外岡秀俊 ジャーナリスト、北海道大学公共政策大学院研究員、元朝日新聞編集局長

敗戦と「リベラルの復権」

 敗戦によって日本は連合国軍総司令部(GHQ)の占領下に置かれ、民主化が進められた。これを米国による「押し付け」という人もいるが、民主化を担った日本の指導者を一覧すれば、まったく違った側面が見えてくる。その多くが、戦前・戦時中に弾圧されたリベラリストたちであり、これを「リベラルの復権」と評してもいいと思う。

 敗戦の年の秋には、大内兵衛らが一斉に教授に復帰し、南原繁が東大総長に選ばれた。2期6年の後任には、矢内原忠雄が総長に選出された。それだけではない。幣原内閣の文相になった前田多門、教育基本法の生みの親ともいえる教育刷新委員会の南原繁、天野貞祐、森戸辰男らは、一高時代に内村鑑三と新渡戸稲造の薫陶を受けた人々だった。

 つまり、戦後民主主義がGHQ主導で始まったことは間違いないが、多くの国家主義者が公職追放された結果、それまで抑えつけられてきたリベラル派が制度の設計や運用を任された。その蓄積と自発性がなければ、戦後70年にわたって、曲がりなりにも民主主義が続くことはなかったろう。

 蛯名賢造氏は前掲書(「札幌農学校 日本近代精神の源流」、新評論社)で、こうした事例をあげると共に、内村鑑三の徹底した平和・非戦の理念が、「新憲法第九条によくその適切な表現をとって現れている」とも指摘する。

 もちろん、敗戦・占領という現実や、当時の国際情勢抜きに論じることはできないが、日本人がなぜ第9条を受け入れてきたのか、その理念的・歴史的な基盤を問えば、内村の非戦論は疑いなく、その源流のひとつに数えられるだろう。

「リベラリズム」=「進歩的知識人」「左派」ではない

 ただ、ここで注意すべきなのは、「復権」を遂げた「リベラリズム」が、必ずしも「進歩派知識人」や「左派」との同調を意味していないことだろう。語義に照らせば自明なのだが、「リベラリズム」が相対して抵抗するのは、「全体主義」や「権威主義」であり、そこでは「保革」や「左右」といった対立軸が後景に退く。それは、軍国主義に抵抗した南原の戦後における行動を見れば明らかだ。

南原繁・元東大総長南原繁・元東大総長

 敗戦後初の「紀元節」となった46年の2月21日に、南原は大学で式典を挙行した。戦前の大学は国家大典とはかかわりなかったが、戦時に政府や軍から圧力を受けて開催していた。天皇が「現人神」を自ら否定しておいる以上、取りやめるのは当然という意見が大勢であったのに、あえて押し切った。「国家的な式典にあたって、それを従来とは違った意味で挙行し、大学の姿勢を宣明する」という狙いからだ。

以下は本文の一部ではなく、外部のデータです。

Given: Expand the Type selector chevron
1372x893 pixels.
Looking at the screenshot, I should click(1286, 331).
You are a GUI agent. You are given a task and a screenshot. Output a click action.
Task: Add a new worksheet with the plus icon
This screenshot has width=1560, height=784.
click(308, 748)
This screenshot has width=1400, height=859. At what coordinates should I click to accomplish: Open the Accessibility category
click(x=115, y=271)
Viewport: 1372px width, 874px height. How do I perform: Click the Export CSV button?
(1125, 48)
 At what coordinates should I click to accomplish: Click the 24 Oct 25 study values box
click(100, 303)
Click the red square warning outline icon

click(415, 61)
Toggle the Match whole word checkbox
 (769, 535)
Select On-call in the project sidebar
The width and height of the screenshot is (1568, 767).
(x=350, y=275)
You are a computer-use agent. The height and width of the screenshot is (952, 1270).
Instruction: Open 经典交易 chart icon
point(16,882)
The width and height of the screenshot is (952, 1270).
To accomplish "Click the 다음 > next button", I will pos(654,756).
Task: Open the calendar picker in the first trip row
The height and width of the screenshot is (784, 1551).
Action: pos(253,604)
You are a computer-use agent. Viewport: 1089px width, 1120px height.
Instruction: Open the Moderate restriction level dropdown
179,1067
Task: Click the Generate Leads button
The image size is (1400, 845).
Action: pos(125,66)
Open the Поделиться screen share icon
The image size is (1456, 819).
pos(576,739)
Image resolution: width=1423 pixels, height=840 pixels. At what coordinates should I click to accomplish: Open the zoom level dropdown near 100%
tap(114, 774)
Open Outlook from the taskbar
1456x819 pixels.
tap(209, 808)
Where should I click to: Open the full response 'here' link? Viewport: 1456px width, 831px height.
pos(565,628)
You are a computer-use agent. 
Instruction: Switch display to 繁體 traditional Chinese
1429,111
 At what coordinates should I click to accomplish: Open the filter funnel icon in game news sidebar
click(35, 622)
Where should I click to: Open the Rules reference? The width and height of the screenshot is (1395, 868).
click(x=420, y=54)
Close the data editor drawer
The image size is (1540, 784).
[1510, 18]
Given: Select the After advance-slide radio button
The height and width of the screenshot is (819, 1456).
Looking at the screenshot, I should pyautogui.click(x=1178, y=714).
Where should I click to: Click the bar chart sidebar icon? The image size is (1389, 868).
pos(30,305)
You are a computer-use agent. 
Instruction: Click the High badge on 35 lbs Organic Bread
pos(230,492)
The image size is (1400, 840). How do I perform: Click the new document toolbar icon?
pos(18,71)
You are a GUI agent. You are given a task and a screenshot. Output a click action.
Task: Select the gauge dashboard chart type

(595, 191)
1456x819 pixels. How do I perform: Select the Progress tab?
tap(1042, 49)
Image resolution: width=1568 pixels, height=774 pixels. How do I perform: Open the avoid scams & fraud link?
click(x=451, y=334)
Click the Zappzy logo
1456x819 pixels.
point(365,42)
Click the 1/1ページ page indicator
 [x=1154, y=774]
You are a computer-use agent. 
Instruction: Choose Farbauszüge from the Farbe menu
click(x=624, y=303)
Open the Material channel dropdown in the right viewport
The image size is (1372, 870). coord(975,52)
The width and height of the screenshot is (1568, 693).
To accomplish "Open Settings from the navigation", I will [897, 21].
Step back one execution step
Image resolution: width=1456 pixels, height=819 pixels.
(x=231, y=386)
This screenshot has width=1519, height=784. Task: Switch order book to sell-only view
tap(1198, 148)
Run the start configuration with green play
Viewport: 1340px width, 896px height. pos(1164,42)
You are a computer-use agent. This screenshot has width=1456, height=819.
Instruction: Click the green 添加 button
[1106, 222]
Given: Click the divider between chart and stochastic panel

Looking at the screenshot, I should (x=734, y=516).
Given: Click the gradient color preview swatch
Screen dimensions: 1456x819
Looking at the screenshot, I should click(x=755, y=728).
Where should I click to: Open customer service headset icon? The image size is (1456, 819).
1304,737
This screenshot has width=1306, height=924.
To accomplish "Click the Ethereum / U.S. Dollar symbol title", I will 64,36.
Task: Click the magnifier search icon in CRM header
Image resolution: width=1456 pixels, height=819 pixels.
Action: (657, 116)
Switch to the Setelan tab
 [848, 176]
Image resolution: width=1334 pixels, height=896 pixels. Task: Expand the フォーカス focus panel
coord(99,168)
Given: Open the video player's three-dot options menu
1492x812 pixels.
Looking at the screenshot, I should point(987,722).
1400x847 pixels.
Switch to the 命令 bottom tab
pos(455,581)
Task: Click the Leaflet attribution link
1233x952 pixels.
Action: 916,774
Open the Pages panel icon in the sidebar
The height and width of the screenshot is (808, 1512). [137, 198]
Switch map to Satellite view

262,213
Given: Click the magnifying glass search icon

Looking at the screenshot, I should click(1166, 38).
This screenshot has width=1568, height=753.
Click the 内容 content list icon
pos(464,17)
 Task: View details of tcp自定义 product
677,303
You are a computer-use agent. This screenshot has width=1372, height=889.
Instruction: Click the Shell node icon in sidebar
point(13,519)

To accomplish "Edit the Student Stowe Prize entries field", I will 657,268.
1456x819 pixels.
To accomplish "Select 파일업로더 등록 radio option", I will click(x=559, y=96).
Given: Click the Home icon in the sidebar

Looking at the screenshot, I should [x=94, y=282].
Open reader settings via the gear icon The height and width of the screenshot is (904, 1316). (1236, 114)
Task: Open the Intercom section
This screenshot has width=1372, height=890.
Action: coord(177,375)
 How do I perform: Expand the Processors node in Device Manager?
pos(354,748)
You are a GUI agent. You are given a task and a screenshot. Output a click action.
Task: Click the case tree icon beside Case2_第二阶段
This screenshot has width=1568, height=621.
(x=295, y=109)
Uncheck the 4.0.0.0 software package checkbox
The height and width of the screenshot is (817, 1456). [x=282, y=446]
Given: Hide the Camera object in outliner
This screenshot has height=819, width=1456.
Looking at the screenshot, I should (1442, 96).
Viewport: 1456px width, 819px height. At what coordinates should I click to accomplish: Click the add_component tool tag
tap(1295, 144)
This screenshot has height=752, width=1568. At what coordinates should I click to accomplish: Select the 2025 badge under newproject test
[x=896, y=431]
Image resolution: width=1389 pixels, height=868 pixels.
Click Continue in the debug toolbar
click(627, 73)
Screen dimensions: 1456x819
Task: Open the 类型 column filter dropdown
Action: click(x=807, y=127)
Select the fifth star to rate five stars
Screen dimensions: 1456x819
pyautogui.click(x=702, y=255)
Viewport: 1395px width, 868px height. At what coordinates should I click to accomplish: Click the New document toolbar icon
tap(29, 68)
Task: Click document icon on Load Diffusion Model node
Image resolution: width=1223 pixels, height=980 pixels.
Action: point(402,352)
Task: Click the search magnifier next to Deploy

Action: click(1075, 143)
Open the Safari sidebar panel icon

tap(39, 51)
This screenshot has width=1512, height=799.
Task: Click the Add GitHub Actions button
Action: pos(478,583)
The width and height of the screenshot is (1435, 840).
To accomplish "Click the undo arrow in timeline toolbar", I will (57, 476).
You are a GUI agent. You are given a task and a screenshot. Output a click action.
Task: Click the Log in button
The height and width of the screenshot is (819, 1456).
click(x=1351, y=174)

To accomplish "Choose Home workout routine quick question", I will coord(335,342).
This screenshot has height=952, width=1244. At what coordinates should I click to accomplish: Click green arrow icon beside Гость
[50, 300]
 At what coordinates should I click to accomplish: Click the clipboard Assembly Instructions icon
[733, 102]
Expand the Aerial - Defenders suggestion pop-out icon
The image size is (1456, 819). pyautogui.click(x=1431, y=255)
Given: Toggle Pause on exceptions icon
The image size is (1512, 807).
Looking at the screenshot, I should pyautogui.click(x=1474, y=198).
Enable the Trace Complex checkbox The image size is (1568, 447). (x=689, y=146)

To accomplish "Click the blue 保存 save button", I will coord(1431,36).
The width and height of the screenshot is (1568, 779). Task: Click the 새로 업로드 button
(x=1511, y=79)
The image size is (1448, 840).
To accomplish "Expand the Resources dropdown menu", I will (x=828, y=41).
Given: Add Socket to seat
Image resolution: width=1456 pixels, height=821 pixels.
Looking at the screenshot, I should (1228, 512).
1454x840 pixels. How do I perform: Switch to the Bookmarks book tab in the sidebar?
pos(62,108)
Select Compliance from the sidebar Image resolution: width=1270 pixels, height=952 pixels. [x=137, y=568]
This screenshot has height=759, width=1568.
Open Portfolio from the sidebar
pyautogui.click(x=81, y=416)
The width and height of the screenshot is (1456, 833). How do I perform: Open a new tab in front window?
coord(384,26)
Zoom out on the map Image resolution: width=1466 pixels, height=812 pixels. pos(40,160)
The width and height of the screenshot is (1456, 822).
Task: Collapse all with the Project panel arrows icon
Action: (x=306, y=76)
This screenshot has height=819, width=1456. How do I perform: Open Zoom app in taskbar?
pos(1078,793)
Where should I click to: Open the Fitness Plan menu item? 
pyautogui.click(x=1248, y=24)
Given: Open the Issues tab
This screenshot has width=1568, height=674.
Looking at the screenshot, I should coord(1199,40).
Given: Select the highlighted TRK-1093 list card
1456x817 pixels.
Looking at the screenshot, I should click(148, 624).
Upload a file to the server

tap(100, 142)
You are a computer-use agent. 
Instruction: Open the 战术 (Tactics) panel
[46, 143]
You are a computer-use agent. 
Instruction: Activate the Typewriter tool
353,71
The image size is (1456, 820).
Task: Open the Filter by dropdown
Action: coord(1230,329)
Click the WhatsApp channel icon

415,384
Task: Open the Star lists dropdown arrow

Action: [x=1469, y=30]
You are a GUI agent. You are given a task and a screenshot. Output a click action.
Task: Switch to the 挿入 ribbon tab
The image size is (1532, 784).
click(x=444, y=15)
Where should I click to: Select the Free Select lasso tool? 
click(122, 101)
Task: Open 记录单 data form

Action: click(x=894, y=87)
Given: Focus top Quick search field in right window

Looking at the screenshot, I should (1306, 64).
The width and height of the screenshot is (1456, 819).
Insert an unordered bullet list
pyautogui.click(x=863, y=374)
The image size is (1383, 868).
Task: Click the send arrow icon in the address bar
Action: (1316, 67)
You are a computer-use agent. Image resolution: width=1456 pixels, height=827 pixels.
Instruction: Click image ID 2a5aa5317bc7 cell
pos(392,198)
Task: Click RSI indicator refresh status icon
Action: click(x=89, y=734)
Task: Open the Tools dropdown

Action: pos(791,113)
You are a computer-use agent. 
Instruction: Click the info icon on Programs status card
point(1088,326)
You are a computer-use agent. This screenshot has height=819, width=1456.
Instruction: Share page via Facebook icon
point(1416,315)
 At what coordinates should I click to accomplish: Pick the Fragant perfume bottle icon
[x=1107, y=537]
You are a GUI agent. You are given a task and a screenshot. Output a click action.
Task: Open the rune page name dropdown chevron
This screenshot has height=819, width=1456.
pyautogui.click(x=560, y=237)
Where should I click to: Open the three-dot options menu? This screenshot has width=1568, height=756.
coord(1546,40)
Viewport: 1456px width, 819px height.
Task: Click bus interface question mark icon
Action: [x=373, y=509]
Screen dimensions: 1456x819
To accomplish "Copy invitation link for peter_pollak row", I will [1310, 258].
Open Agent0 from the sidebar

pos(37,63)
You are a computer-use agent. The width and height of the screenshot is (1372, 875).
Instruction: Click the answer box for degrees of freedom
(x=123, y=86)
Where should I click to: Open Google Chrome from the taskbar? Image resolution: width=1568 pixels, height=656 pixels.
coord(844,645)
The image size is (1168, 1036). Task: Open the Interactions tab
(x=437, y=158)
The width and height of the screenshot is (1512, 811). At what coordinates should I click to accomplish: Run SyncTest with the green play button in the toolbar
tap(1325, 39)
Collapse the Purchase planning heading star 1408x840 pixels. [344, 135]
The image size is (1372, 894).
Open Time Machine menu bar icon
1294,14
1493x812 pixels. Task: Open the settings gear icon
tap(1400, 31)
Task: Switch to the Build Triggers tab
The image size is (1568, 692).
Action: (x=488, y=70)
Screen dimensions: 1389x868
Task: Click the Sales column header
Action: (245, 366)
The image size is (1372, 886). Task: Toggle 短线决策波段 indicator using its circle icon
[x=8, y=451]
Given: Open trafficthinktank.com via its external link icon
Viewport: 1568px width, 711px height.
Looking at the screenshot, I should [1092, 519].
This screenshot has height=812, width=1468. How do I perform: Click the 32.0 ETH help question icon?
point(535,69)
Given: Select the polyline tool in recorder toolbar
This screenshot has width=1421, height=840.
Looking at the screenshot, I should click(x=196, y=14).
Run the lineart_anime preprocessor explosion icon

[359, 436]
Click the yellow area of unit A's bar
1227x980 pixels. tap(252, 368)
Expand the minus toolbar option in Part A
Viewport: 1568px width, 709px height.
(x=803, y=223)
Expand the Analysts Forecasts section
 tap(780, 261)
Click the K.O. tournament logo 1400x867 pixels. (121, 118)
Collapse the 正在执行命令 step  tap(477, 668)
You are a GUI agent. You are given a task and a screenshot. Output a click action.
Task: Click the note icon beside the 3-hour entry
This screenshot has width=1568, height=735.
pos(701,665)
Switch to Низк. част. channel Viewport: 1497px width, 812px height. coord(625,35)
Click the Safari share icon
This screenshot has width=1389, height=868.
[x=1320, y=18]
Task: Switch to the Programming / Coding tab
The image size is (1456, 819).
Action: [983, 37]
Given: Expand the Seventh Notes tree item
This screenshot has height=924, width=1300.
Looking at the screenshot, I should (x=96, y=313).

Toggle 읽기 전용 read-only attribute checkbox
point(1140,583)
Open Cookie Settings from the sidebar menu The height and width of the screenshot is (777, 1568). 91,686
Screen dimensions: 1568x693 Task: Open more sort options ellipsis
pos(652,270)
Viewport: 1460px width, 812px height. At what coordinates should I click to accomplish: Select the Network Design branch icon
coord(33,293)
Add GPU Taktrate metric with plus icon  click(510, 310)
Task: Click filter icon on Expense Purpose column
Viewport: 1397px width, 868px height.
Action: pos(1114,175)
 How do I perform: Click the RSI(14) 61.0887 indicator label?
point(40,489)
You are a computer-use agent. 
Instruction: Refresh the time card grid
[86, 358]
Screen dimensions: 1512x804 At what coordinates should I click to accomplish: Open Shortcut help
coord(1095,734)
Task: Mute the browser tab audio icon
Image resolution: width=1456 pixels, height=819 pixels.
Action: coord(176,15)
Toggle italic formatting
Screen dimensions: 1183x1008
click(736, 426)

 演説に立った南原は、「新日本文化の創造」というテーマで、民族の自重、自信の回復を説いた。南原本人の要約によれば、次の内容だった。

 「今や日本は、日本神学と超国家主義との倒壊とともに、滔々たる功利主義的アメリカニズムと、無神論的唯物思想におおわれつつある。しかも、これに抗する何らの思想運動がない。諸君こそ、まずその焔を燃やせ」

 ここにあるのは、戦時中の超国家主義はもちろん、それが崩壊したあとの真空を埋めつつあったアメリカ的功利主義や唯物思想に対する抵抗だ。

 他方で南原は、その年4月29日の「天長節」でも式典を開き、演説をした。極東軍事裁判を目前に控え、天皇がいかに立憲的に振る舞い、法律的・政治的責任がないのかを力説した。そのうえで、道徳的・精神的な責任はご自身の問題として「退位」を勧めた。

 この年3月に貴族院議員に勅選された南原は、憲法議会においても特異な議論を展開した。松本私案から、GHQ主導の草案へと急旋回した理由を尋ね、手続きを問題にした。自主性を制限されたなかでの議論では、むしろ新しい憲法の安定性を欠くことにはならないか。南原はこう回想する。

 「私は日本人としての、学者としての、占領軍司令部に対する一つの、せめてものプロテストだと信じていたのです」

国家として自衛権をもたねばらならない

 憲法9条についても南原は異彩を放った。戦争放棄の条項に反対したのは、衆議院では野坂参三、貴族院では南原、その二人だけだった。これも「GHQに対する学者としての一つのプロテスト」だと南原は述懐する。

 国家としては自衛権をもたねばならない。ことに将来国際連合に加入後は、ある程度の武力を寄与する義務が生じるのではないか。南原はそう追及し、最小限度の自衛力を構想した。戦争放棄や平和宣言を否定するのではなく、国際連合という秩序のもとでそれを生かす、という発想である。当時の吉田茂首相が「自衛権」そのものを否定していたことを思えば、南原の議論は驚くほど現実的で、その後の議論を先取りしていた。